* _Your assignment_
Every record must be retyped as it stands.

Task material section start

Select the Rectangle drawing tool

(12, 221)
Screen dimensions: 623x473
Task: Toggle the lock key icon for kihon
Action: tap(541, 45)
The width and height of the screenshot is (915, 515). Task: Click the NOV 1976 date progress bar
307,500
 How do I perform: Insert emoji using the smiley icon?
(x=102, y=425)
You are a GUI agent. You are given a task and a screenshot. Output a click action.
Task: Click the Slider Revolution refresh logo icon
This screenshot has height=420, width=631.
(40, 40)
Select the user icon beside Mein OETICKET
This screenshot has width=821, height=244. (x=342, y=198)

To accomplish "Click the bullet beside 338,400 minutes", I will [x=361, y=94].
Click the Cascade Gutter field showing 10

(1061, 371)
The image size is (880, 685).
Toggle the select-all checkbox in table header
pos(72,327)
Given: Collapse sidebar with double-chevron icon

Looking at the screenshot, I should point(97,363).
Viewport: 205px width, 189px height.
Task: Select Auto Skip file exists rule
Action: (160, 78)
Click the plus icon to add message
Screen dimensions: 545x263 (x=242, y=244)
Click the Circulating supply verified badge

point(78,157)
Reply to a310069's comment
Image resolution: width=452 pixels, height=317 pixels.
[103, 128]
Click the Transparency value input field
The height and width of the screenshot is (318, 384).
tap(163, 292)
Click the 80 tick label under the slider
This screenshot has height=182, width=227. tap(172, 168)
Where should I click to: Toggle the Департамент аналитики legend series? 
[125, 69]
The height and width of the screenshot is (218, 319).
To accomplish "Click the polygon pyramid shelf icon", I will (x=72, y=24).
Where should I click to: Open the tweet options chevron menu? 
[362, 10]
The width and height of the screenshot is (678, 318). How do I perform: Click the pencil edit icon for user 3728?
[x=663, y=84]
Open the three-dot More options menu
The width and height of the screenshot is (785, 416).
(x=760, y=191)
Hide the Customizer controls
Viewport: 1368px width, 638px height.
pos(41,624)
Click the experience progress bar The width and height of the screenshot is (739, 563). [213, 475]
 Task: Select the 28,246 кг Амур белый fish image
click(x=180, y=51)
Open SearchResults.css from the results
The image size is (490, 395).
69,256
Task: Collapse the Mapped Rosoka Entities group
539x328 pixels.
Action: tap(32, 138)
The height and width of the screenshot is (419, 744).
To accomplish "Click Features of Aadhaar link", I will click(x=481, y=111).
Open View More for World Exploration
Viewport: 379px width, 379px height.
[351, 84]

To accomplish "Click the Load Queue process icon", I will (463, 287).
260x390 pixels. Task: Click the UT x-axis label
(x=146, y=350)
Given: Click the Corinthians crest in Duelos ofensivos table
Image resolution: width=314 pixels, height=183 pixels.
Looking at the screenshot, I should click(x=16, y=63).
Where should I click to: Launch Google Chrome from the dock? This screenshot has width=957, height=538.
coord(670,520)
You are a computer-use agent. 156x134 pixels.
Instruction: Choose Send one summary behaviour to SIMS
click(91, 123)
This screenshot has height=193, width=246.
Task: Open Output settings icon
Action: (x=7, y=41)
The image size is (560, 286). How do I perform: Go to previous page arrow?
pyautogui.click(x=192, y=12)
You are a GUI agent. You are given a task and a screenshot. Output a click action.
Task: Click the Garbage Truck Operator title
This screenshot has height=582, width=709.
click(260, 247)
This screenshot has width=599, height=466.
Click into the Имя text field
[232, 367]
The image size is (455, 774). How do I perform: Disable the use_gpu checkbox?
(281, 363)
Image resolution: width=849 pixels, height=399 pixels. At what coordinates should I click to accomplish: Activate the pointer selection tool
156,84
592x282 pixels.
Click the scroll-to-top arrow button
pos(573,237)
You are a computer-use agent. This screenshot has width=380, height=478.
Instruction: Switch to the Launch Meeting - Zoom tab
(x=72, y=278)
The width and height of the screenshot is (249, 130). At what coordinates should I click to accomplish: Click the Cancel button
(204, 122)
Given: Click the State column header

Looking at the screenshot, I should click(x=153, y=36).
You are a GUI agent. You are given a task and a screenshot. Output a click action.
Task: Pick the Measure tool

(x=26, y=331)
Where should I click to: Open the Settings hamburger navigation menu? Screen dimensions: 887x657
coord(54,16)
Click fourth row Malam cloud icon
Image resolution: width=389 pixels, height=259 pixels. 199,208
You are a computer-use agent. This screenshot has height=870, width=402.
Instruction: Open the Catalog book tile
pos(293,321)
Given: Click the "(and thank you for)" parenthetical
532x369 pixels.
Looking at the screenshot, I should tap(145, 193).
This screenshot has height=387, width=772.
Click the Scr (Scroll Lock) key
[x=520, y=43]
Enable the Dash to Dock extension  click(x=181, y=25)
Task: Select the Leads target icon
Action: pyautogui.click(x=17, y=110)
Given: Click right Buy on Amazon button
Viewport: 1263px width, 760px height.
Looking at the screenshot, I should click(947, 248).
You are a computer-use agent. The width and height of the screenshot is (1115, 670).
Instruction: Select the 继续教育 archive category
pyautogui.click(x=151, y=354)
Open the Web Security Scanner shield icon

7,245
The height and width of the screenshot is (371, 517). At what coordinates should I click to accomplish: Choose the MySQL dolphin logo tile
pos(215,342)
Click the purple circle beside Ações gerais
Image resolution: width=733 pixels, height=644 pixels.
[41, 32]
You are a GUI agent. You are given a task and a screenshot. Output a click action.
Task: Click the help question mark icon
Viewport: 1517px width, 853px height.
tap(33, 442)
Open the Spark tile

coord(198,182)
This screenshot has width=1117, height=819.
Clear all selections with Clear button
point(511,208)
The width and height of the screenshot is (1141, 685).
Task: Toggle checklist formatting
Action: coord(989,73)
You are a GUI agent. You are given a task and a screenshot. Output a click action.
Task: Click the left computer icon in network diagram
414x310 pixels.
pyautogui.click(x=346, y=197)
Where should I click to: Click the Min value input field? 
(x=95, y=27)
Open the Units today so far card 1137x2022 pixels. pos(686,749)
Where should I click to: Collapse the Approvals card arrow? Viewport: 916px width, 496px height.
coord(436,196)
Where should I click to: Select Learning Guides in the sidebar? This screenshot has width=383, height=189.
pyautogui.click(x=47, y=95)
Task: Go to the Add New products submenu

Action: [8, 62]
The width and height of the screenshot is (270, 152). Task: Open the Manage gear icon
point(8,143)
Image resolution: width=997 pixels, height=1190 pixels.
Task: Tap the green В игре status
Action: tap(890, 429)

Task material section end

* _Answer section_
Select the Rectangle drawing tool

(12, 221)
Screen dimensions: 623x473
Task: Toggle the lock key icon for kihon
Action: tap(541, 45)
The width and height of the screenshot is (915, 515). Task: Click the NOV 1976 date progress bar
307,500
 How do I perform: Insert emoji using the smiley icon?
(x=102, y=425)
You are a GUI agent. You are given a task and a screenshot. Output a click action.
Task: Click the Slider Revolution refresh logo icon
This screenshot has height=420, width=631.
(40, 40)
Select the user icon beside Mein OETICKET
This screenshot has width=821, height=244. (x=342, y=198)

To accomplish "Click the bullet beside 338,400 minutes", I will [x=361, y=94].
Click the Cascade Gutter field showing 10

(1061, 371)
The image size is (880, 685).
Toggle the select-all checkbox in table header
pos(72,327)
Given: Collapse sidebar with double-chevron icon

Looking at the screenshot, I should point(97,363).
Viewport: 205px width, 189px height.
Task: Select Auto Skip file exists rule
Action: (160, 78)
Click the plus icon to add message
Screen dimensions: 545x263 (x=242, y=244)
Click the Circulating supply verified badge

point(78,157)
Reply to a310069's comment
Image resolution: width=452 pixels, height=317 pixels.
[103, 128]
Click the Transparency value input field
The height and width of the screenshot is (318, 384).
tap(163, 292)
Click the 80 tick label under the slider
This screenshot has height=182, width=227. tap(172, 168)
Where should I click to: Toggle the Департамент аналитики legend series? 
[125, 69]
The height and width of the screenshot is (218, 319).
To accomplish "Click the polygon pyramid shelf icon", I will (x=72, y=24).
Where should I click to: Open the tweet options chevron menu? 
[362, 10]
The width and height of the screenshot is (678, 318). How do I perform: Click the pencil edit icon for user 3728?
[x=663, y=84]
Open the three-dot More options menu
The width and height of the screenshot is (785, 416).
(x=760, y=191)
Hide the Customizer controls
Viewport: 1368px width, 638px height.
pos(41,624)
Click the experience progress bar The width and height of the screenshot is (739, 563). [213, 475]
 Task: Select the 28,246 кг Амур белый fish image
click(x=180, y=51)
Open SearchResults.css from the results
The image size is (490, 395).
69,256
Task: Collapse the Mapped Rosoka Entities group
539x328 pixels.
Action: tap(32, 138)
The height and width of the screenshot is (419, 744).
To accomplish "Click Features of Aadhaar link", I will click(x=481, y=111).
Open View More for World Exploration
Viewport: 379px width, 379px height.
[351, 84]

To accomplish "Click the Load Queue process icon", I will (463, 287).
260x390 pixels. Task: Click the UT x-axis label
(x=146, y=350)
Given: Click the Corinthians crest in Duelos ofensivos table
Image resolution: width=314 pixels, height=183 pixels.
Looking at the screenshot, I should click(x=16, y=63).
Where should I click to: Launch Google Chrome from the dock? This screenshot has width=957, height=538.
coord(670,520)
You are a computer-use agent. 156x134 pixels.
Instruction: Choose Send one summary behaviour to SIMS
click(91, 123)
This screenshot has height=193, width=246.
Task: Open Output settings icon
Action: (x=7, y=41)
The image size is (560, 286). How do I perform: Go to previous page arrow?
pyautogui.click(x=192, y=12)
You are a GUI agent. You are given a task and a screenshot. Output a click action.
Task: Click the Garbage Truck Operator title
This screenshot has height=582, width=709.
click(260, 247)
This screenshot has width=599, height=466.
Click into the Имя text field
[232, 367]
The image size is (455, 774). How do I perform: Disable the use_gpu checkbox?
(281, 363)
Image resolution: width=849 pixels, height=399 pixels. At what coordinates should I click to accomplish: Activate the pointer selection tool
156,84
592x282 pixels.
Click the scroll-to-top arrow button
pos(573,237)
You are a computer-use agent. This screenshot has width=380, height=478.
Instruction: Switch to the Launch Meeting - Zoom tab
(x=72, y=278)
The width and height of the screenshot is (249, 130). At what coordinates should I click to accomplish: Click the Cancel button
(204, 122)
Given: Click the State column header

Looking at the screenshot, I should click(x=153, y=36).
You are a GUI agent. You are given a task and a screenshot. Output a click action.
Task: Pick the Measure tool

(x=26, y=331)
Where should I click to: Open the Settings hamburger navigation menu? Screen dimensions: 887x657
coord(54,16)
Click fourth row Malam cloud icon
Image resolution: width=389 pixels, height=259 pixels. 199,208
You are a computer-use agent. This screenshot has height=870, width=402.
Instruction: Open the Catalog book tile
pos(293,321)
Given: Click the "(and thank you for)" parenthetical
532x369 pixels.
Looking at the screenshot, I should tap(145, 193).
This screenshot has height=387, width=772.
Click the Scr (Scroll Lock) key
[x=520, y=43]
Enable the Dash to Dock extension  click(x=181, y=25)
Task: Select the Leads target icon
Action: pyautogui.click(x=17, y=110)
Given: Click right Buy on Amazon button
Viewport: 1263px width, 760px height.
Looking at the screenshot, I should click(947, 248).
You are a computer-use agent. The width and height of the screenshot is (1115, 670).
Instruction: Select the 继续教育 archive category
pyautogui.click(x=151, y=354)
Open the Web Security Scanner shield icon

7,245
The height and width of the screenshot is (371, 517). At what coordinates should I click to accomplish: Choose the MySQL dolphin logo tile
pos(215,342)
Click the purple circle beside Ações gerais
Image resolution: width=733 pixels, height=644 pixels.
[41, 32]
You are a GUI agent. You are given a task and a screenshot. Output a click action.
Task: Click the help question mark icon
Viewport: 1517px width, 853px height.
tap(33, 442)
Open the Spark tile

coord(198,182)
This screenshot has width=1117, height=819.
Clear all selections with Clear button
point(511,208)
The width and height of the screenshot is (1141, 685).
Task: Toggle checklist formatting
Action: coord(989,73)
You are a GUI agent. You are given a task and a screenshot. Output a click action.
Task: Click the left computer icon in network diagram
414x310 pixels.
pyautogui.click(x=346, y=197)
Where should I click to: Click the Min value input field? 
(x=95, y=27)
Open the Units today so far card 1137x2022 pixels. pos(686,749)
Where should I click to: Collapse the Approvals card arrow? Viewport: 916px width, 496px height.
coord(436,196)
Where should I click to: Select Learning Guides in the sidebar? This screenshot has width=383, height=189.
pyautogui.click(x=47, y=95)
Task: Go to the Add New products submenu

Action: [8, 62]
The width and height of the screenshot is (270, 152). Task: Open the Manage gear icon
point(8,143)
Image resolution: width=997 pixels, height=1190 pixels.
Task: Tap the green В игре status
Action: tap(890, 429)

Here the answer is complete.